• 取り組む課題
**A.** 鶴の岩屋の文章では「一部ではほとんど仏の姿が消えかかってしまっています」と書かれています。そうなっている理由を、文章の記述に沿って一〜三文で説明してください。
**B.** 鶴の岩屋の文章から「伝説によれば、約500年ほど」に始まり「砂岩質の壁面のため、脆くて崩れやすいのです。」に終わる部分を抜き出し、「パワースポット」を「聖地」に書き換えて示してください。

• 提供テキスト
2016.08.28(Sun):その他写真(非鉄)

[ 鶴の岩屋 法海寺 ]
鶴の岩屋(8)
今回は、ちょっと鉄道からは離れます。
LMの地元・佐賀県にある一風変わったスポットを紹介しましょう。
今回ご紹介するのは“鶴の岩屋”です。

鶴の岩屋(2)
“鶴の岩屋”は、佐賀県唐津市肥前町にあります。
地元の人ですら知る人の少ないマイナーな場所です。
ちょっと入口が分かりづらい場所にあります。
道沿いの「にあんちゃんの里」という石碑が目印で、そこから坂道を上ると目的地になります。
一応、車で上がることも可能です。

鶴の岩屋(3)
上りきった場所に、密教系寺院の法海寺という、定住の住職さんもいない小さな寺があります。
そんな寺ですが、内部はきちんと整理され、清潔に保たれています。
そして、その祭壇の奥に、“鶴の岩屋”という「小さな異空間」は広がるのです。

鶴の岩屋(1)

鶴の岩屋(4)

鶴の岩屋(5)
祭壇の脇からさらに奥に進むと――
そこは小さな洞窟になっており、その壁面いっぱいに、たくさんの仏の尊像が彫り込まれています。
小さな洞窟に、仁王尊像、地蔵菩薩像、大日如来像等、120体と言われる仏の姿が一面に彫刻されています。
一つひとつは小さいものですが、壁面いっぱいに刻まれた仏の姿は、まさに圧倒的な迫力で迫ってきます。
ここはまさに、仏たちの織りなす小宇宙といえるでしょう。
ここは神聖な祈りの場であり、LMも興味本位で写真を撮るだけでは罰当たりのように思えたので、御供え物をして、般若心経をひと通り読誦してから、敬虔な気持ちで撮影を行いました。

鶴の岩屋(6)
一体誰が、どれほどの労力をかけてこれほどの仏の姿を刻んだのでしょうか。
これほどの仏の彫刻がどうやって刻まれたか、実はあまりよく分かっていません。
伝説によれば、約500年ほど前に 旅の修行僧が一人で刻んだとありますが、実際に一人で刻みあげたものなのか、他に協力した修行僧がいたのか、そのあたりも分かりません。

鶴の岩屋(7)
不思議なエネルギーで満たされた洞窟内。
今風に言えば“パワースポット”というべきでしょうか。
しかし、そんな言葉でこの場所を表現するのは軽すぎる気がします。
ここは、息苦しいような、濃密な人の“祈り”が凝縮した空間と言えるかもしれません。

鶴の岩屋(9)
しかし、この場所には不安もあります。
砂岩質の壁面のため、脆くて崩れやすいのです。
そのため、一部ではほとんど仏の姿が消えかかってしまっています。
特に、人の手や体がふれやすい部分では、その傾向が顕著にみられる気がします。
何らかの保存措置がとられ、いつまでもその姿を拝めるようにしてほしいものです。

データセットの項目
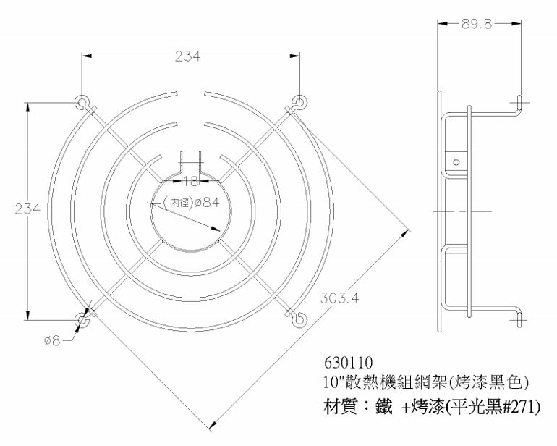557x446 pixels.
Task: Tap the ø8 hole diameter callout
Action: (52, 340)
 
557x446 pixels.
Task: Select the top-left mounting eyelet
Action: (82, 101)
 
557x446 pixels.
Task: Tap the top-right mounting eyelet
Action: (297, 101)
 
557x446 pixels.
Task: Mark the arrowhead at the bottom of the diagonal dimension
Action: (212, 426)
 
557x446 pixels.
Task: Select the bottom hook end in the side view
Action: (517, 316)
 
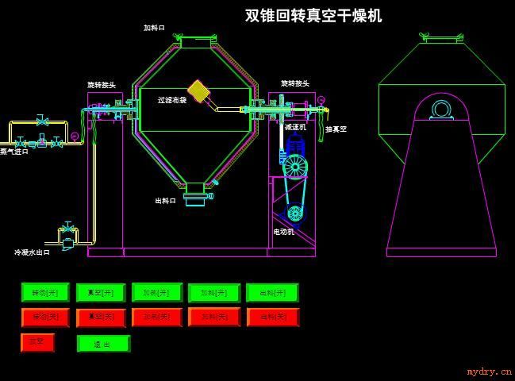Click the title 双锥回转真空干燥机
313,16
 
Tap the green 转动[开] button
45,292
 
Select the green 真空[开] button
101,292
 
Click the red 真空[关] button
101,317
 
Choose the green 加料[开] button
213,292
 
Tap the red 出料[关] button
272,317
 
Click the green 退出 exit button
102,344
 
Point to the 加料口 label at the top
154,28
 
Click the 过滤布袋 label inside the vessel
172,100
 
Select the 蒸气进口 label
14,151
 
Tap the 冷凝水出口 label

• 課題別の解答
**A.** 洞窟の壁面が砂岩質で、脆く崩れやすいためです。そのため、壁面に彫られた仏の姿の一部が消えかかっています。

**B.**
伝説によれば、約500年ほど前に 旅の修行僧が一人で刻んだとありますが、実際に一人で刻みあげたものなのか、他に協力した修行僧がいたのか、そのあたりも分かりません。

鶴の岩屋(7)
不思議なエネルギーで満たされた洞窟内。
今風に言えば“聖地”というべきでしょうか。
しかし、そんな言葉でこの場所を表現するのは軽すぎる気がします。
ここは、息苦しいような、濃密な人の“祈り”が凝縮した空間と言えるかもしれません。

鶴の岩屋(9)
しかし、この場所には不安もあります。
砂岩質の壁面のため、脆くて崩れやすいのです。